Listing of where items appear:
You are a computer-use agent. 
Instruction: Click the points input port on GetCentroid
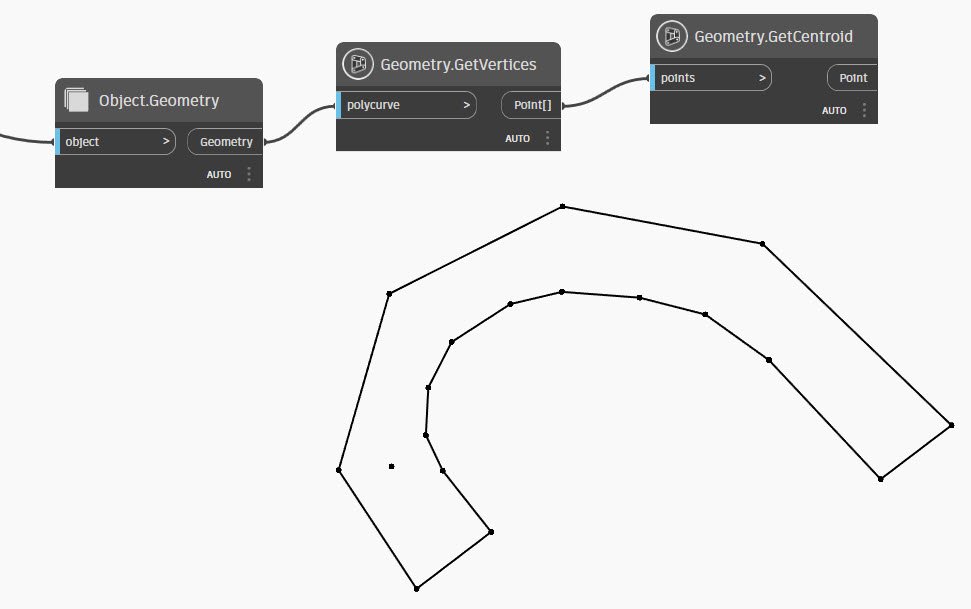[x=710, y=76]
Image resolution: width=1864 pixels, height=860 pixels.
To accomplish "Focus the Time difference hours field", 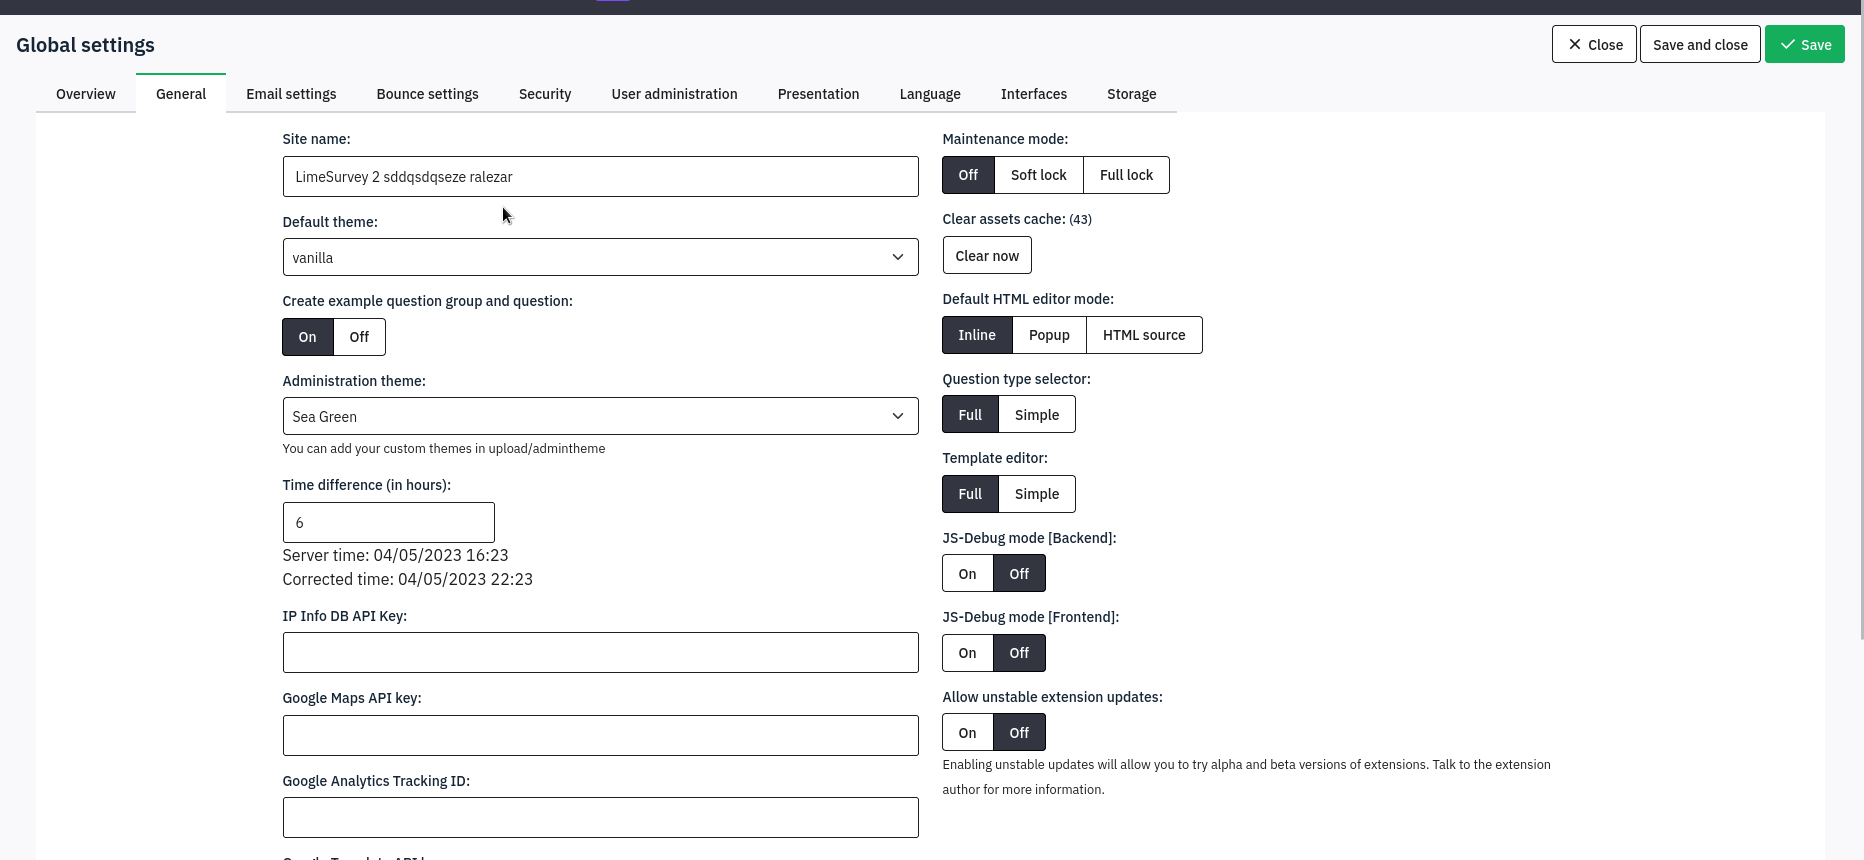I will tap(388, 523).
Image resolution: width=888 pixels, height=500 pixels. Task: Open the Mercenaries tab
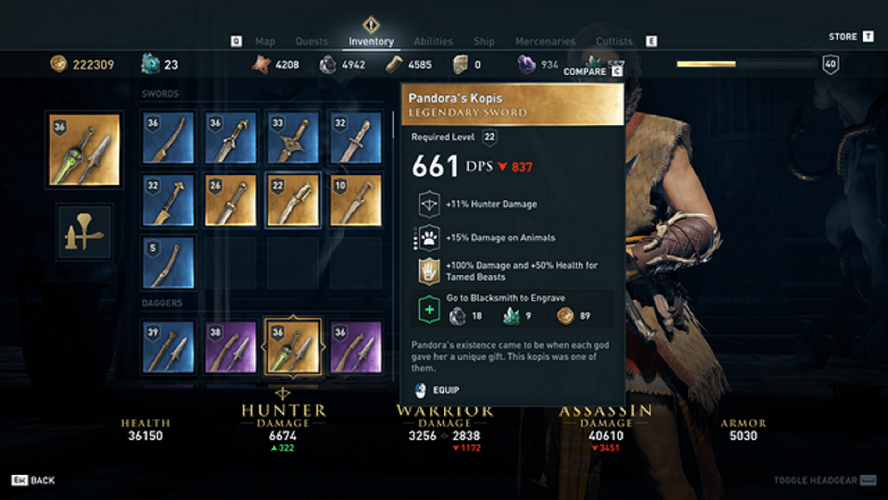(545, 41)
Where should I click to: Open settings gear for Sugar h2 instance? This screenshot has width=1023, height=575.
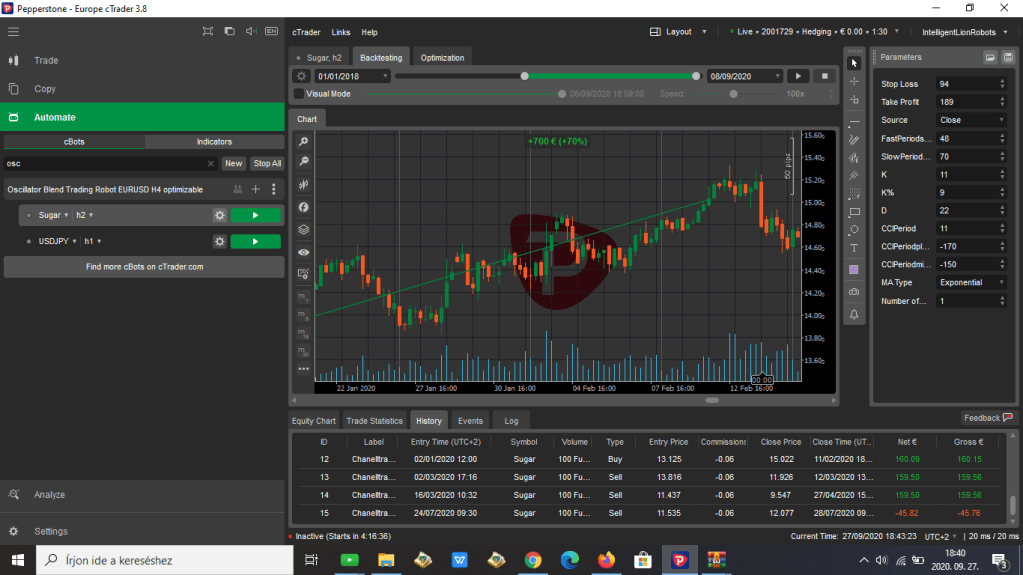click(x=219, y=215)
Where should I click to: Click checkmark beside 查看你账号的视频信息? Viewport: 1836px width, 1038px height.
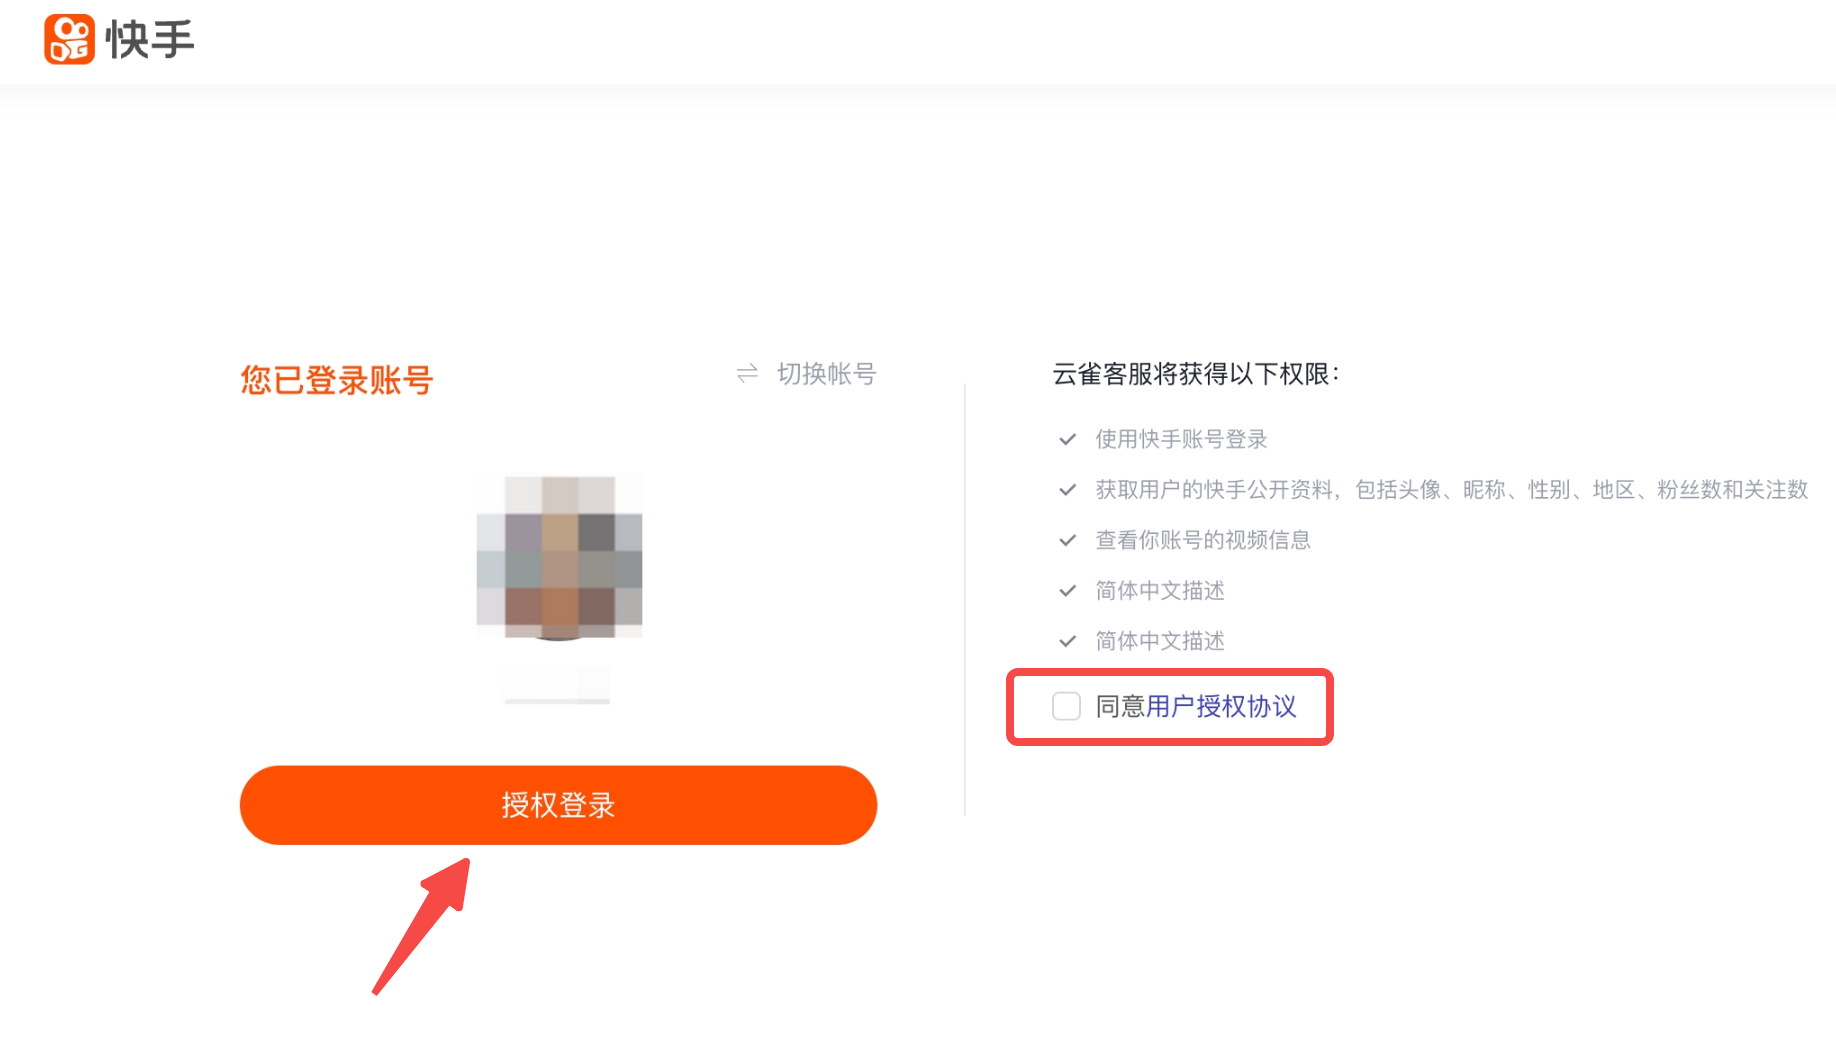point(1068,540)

Problem details: Starting at the line that contains "Where should I click to: Open" and ending at the end of the listing, reproduce those lines with "checkmark" swapped for "check box" and all else unchanged. Omit the pictures from your answer.

Worked solution:
Where should I click to: Open settings gear for Sugar h2 instance? This screenshot has width=1023, height=575.
click(x=219, y=215)
Where should I click to: Click check box beside 查看你账号的视频信息? Viewport: 1836px width, 1038px height.
point(1068,540)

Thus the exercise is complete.